■ **To do**:
1. In the text on the Gardner Museum heist, how long were the thieves inside the museum?
2. Pick up the text on the Gardner Museum heist right after its last sentence and keep going.

■ **Provided text**:
## BEGIN

After 81 minutes inside the museum, an extraordinarily long time for an art heist, the thieves exited through the same door they came in by 2:41 a.m.

It came as a shock to the museum's director Anne Hawley. She was barely six months into the job when this happened.

"It was overwhelming to see what had been done. I mean to trash a museum like that. It was just like the barbarians had been through. I mean, to pull frames off the wall and shatter the glass, it was clearly not people that loved art that did that. I mean, cutting paintings out of frames. I mean, it's unspeakable."

For Hawley, who retired a few years ago, the loss of the paintings were akin to having a death in the family.

Subscribe to our newsletter for the latest updates, join our Facebook group to discuss the investigation and if you have a tip, theory or thought, we want to hear it.

This episode was adapted for the web by Amy Gorel.


Transcript:

ANTHONY AMORE: We're in a strange place. Many people don't come up here. You might have to duck a lot. We're in the attic.

KELLY HORAN: It's an unseasonably warm October day in Boston. The attic at the Isabella Stewart Gardner Museum is stuffy and dimly lit. Anthony Amore, the museum's head of security, has something he wants me to see.

## END

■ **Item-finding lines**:

## BEGIN

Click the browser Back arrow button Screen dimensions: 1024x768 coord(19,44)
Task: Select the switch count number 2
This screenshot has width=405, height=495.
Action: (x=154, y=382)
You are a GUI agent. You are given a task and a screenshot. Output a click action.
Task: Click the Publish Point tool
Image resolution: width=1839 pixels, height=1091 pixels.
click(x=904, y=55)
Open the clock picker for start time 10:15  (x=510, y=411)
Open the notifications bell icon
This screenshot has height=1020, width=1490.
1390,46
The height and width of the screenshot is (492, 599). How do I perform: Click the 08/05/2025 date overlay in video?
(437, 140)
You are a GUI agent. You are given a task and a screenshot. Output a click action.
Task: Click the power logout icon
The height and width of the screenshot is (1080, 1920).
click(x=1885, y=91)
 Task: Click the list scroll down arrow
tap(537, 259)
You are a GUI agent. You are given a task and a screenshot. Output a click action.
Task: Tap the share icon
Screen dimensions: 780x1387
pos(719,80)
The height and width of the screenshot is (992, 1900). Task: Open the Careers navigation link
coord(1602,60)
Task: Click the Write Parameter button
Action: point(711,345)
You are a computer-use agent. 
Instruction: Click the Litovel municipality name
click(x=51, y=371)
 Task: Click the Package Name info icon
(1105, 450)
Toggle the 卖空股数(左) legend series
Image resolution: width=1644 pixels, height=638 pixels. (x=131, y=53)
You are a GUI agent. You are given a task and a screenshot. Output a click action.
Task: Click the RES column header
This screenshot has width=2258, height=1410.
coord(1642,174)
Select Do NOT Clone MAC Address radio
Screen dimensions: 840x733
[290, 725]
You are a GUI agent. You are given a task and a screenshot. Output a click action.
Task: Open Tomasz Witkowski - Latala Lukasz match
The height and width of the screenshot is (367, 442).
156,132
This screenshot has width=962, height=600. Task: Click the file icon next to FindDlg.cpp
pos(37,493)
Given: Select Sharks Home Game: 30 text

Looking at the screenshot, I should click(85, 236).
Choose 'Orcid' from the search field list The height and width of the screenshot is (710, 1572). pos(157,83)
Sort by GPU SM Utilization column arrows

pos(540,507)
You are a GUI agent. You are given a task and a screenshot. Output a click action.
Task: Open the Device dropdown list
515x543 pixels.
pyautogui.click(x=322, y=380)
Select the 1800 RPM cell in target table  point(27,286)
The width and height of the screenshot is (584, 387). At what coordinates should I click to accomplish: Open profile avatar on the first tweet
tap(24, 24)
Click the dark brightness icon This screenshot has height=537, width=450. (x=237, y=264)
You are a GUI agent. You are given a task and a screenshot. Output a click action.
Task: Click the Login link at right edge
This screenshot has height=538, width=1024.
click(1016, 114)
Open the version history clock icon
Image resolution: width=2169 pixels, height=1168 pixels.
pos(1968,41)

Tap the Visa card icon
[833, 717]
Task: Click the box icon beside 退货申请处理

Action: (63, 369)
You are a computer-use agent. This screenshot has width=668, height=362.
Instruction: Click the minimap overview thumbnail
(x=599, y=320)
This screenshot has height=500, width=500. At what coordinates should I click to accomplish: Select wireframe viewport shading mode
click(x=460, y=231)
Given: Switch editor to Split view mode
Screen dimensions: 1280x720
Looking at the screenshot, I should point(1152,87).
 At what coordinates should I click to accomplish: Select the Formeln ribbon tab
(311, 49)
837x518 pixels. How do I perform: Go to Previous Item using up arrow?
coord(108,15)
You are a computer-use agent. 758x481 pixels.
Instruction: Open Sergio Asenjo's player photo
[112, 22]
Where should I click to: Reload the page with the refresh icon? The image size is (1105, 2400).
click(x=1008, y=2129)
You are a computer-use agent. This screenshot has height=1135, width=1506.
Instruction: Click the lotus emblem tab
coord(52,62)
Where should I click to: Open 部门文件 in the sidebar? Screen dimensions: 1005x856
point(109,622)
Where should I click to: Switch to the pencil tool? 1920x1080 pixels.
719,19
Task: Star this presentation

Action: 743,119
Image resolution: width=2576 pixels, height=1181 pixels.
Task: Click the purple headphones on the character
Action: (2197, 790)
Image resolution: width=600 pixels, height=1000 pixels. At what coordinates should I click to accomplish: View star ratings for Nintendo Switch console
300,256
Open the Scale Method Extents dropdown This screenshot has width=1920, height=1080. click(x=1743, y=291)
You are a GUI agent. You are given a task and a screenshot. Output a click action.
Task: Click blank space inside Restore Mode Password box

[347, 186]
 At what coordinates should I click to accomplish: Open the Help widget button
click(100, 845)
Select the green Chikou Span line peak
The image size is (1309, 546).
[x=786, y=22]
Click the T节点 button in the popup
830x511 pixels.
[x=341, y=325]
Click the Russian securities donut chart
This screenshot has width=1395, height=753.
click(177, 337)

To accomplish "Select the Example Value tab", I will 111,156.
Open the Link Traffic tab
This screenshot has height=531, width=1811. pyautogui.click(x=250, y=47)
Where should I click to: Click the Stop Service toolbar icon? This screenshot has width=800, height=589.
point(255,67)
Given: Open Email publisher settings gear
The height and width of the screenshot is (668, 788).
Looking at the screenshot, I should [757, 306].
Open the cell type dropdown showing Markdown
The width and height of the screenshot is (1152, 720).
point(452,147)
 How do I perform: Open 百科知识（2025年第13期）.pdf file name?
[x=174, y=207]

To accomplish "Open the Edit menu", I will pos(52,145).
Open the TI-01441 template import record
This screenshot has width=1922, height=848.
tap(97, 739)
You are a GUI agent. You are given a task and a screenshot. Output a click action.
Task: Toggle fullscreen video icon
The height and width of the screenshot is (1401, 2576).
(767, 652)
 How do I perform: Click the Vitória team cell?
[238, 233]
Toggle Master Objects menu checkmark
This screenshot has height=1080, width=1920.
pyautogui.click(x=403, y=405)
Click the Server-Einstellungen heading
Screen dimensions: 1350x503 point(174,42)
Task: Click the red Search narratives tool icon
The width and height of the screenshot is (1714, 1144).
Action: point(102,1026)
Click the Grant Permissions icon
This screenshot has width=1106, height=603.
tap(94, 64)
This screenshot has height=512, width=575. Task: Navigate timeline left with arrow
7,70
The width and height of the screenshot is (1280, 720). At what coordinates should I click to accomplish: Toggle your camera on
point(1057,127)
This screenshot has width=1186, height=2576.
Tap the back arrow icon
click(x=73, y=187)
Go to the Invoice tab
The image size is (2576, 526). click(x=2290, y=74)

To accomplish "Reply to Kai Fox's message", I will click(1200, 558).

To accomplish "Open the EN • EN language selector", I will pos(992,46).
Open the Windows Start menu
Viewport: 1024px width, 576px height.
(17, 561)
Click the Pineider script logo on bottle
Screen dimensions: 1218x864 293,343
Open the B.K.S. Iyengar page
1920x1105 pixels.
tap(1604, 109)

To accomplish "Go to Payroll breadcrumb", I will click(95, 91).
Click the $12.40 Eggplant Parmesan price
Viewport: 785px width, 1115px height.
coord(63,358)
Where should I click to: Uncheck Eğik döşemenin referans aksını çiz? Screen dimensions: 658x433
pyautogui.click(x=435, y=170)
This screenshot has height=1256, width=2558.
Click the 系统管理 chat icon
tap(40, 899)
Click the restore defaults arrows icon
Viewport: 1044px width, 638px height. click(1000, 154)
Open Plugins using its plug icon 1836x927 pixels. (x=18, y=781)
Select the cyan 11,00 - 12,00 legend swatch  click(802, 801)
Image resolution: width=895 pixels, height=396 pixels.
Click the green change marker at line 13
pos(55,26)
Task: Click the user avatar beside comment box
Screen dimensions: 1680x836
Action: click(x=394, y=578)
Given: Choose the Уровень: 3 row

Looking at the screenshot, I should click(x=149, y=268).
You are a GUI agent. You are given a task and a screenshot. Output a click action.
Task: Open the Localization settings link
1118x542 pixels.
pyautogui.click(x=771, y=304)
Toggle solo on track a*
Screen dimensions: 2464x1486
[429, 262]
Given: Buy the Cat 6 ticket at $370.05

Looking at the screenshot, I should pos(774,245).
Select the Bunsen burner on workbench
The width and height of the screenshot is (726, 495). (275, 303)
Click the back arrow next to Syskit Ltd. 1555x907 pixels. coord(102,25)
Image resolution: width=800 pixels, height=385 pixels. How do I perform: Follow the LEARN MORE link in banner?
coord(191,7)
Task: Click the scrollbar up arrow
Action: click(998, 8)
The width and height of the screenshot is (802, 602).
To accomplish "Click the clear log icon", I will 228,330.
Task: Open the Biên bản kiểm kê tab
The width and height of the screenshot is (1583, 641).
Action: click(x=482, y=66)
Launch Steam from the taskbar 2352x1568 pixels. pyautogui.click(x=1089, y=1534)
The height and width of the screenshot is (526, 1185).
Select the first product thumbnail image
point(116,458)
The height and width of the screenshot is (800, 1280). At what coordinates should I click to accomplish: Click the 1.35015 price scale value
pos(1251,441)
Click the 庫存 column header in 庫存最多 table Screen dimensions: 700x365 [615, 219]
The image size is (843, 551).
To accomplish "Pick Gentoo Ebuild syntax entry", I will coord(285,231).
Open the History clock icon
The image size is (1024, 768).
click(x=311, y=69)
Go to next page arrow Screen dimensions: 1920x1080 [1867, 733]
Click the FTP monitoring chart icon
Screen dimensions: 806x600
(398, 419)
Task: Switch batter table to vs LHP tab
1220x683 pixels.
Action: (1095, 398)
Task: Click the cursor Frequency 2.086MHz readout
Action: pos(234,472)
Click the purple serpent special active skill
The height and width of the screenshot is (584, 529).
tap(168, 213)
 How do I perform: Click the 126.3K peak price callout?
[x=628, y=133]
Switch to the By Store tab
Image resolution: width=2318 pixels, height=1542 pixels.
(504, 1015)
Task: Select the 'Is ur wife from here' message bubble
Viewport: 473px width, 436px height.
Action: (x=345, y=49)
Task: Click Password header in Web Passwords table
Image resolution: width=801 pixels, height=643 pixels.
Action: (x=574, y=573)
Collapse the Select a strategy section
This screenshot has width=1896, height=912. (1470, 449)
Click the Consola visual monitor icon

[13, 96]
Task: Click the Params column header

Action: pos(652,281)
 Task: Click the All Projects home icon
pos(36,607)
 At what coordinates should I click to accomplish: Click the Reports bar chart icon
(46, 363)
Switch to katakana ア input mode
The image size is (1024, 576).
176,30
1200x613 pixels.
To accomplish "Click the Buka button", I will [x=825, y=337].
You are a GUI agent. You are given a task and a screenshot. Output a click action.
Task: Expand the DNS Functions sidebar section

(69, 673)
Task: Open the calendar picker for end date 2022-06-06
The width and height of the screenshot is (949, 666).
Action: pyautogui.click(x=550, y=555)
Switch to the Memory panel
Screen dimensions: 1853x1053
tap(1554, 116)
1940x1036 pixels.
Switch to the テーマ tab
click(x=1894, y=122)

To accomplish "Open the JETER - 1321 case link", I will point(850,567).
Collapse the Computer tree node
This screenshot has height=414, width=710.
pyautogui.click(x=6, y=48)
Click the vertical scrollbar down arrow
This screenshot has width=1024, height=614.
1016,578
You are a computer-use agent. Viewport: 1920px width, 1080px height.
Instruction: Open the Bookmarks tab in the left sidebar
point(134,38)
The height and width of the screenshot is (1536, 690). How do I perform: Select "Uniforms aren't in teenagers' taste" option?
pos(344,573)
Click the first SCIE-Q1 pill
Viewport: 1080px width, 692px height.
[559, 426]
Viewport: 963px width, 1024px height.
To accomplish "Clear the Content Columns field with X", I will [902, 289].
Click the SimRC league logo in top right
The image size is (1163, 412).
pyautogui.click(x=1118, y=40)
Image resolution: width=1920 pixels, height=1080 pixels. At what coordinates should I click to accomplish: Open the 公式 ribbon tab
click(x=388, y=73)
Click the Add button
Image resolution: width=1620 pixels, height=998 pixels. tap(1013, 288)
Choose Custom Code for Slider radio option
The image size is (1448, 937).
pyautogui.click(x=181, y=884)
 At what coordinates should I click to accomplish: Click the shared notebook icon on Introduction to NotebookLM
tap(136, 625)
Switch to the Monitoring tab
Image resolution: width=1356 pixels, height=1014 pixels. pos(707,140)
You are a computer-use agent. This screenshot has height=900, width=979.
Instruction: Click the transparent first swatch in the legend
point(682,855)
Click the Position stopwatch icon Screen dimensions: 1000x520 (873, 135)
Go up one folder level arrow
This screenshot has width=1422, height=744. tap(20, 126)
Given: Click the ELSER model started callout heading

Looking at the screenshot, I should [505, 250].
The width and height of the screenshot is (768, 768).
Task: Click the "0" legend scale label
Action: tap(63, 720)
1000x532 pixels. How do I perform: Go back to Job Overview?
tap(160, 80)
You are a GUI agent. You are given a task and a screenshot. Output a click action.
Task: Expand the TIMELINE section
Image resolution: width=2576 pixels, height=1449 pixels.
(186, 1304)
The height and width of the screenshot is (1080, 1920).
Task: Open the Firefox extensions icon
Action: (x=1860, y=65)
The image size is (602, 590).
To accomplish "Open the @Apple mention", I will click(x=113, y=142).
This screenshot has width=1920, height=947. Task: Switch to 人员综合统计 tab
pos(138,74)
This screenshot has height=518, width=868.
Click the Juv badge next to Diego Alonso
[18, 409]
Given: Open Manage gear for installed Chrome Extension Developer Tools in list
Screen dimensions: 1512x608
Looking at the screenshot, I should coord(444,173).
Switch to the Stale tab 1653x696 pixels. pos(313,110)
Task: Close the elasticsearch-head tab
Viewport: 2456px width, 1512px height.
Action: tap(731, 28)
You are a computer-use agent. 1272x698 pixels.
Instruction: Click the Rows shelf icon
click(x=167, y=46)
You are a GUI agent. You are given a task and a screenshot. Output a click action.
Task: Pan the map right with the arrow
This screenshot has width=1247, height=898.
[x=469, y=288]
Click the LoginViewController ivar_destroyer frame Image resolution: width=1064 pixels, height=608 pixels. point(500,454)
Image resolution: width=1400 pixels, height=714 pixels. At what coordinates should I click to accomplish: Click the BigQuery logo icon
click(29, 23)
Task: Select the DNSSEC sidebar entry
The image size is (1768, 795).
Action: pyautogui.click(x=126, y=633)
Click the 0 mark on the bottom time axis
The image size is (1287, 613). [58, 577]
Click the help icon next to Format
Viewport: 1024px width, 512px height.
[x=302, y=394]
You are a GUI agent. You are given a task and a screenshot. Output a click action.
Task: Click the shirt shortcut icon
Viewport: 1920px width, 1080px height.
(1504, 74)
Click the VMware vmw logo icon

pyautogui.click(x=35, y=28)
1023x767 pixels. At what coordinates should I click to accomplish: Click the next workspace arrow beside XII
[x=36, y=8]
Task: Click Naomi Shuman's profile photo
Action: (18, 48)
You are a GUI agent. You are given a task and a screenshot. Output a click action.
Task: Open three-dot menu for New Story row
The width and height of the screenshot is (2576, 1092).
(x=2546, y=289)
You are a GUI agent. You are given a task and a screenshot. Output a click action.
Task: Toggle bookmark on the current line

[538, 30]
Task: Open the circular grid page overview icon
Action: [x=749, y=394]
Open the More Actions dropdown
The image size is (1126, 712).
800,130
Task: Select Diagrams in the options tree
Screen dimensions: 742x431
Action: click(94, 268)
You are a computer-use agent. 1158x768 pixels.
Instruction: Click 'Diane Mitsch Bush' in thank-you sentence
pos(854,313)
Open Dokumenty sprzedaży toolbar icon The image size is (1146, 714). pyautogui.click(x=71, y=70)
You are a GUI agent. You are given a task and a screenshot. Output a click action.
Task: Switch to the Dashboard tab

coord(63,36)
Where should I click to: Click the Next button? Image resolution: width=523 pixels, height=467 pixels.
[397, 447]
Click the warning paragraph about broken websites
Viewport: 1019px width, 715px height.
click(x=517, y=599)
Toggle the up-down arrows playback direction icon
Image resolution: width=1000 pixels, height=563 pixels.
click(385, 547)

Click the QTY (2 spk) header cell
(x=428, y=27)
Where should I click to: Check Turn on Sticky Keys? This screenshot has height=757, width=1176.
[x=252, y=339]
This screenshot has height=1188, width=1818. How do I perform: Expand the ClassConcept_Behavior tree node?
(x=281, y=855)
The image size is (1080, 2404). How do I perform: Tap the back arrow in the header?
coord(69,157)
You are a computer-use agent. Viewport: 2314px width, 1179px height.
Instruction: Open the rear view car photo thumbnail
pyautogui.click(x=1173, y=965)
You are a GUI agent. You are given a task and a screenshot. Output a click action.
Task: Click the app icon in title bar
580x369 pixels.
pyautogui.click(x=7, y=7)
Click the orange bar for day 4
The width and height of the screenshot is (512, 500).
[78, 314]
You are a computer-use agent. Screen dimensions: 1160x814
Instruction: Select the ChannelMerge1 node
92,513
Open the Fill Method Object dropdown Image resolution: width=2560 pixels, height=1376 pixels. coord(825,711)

## END

■ **Outputs for the tasks**:
1. 81 minutes

2.
AMORE: We're going to go around this corner here.

HORAN: At 6-2, Amore has to walk doubled over beneath the slanted eaves. We are high above galleries once ransacked by thieves in a daring overnight robbery almost 30 years ago. The attic space is dominated by a massive HVAC system. Its hum proof that it's working to keep treasures on the floors below at just the right temperature and humidity level.

AMORE: Almost there.

HORAN: We step out of the low amber light into much cooler air and quiet. I think this is what Amore has taken me to see: a storeroom of the sumptuous textiles used on furniture and walls throughout the Gardner Museum. But that's not why we're here. In the back of the room, in a space barely wide enough to accommodate us both, Amore puts his cellphone's flashlight on and pulls a plastic cover off something big. Oh wow.

AMORE: We're looking at the rosewood stretcher that held “Storm On The Sea Of Galilee,” but what you're looking at here is Rembrandt.

HORAN: So this is what was left behind after the thieves slashed "Storm On The Sea Of Galilee" from the frame.

AMORE: It is.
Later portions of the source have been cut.